Are Social Media Campaigns Like Kony Successful in Effecting Change
The use of social media as an activist tool poses interesting questions. The Joseph Kony video is a great case study. The film, celebrity involvement, a charity, Facebook, Twitter, and the ability to click and see the story of a Ugandan war lord and his treatment of children on 100 million smart phones sparked an international conversation. Debates over Ugandan politics, the motives and legitimacy of the charity (Invisible Children) who created the video, the frustration of journalists who reported the story 2 years ago to an apathetic audience, and whether the actual facts were vetted properly – lit up the airwaves and internet.

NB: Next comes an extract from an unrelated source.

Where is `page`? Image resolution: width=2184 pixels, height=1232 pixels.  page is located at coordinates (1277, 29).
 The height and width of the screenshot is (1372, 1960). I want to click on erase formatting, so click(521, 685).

Continued on the next page
The discussions are useful. They serve as a natural fact checking process to determine whether there is a real problem that needs addressing, whether this was a fundraising manipulation by a charity, or both. Of course, more people will watch the video than read assorted articles by experts in that area, but, the information is out there to evaluate. Arguing whether this method of messaging is over simplified, sensational, biased, and bad for children is likewise useful as allows us to examine how we receive, process and restate information to each other and to our politicians. The celebrity factor is also at play here. Journalists couldn’t get the story heard years ago yet with the nudge of a couple of celebrity re-tweets it went viral. In other words, if the subject is interesting to Justin Bieber or Rihanna, we are more likely to hear about it.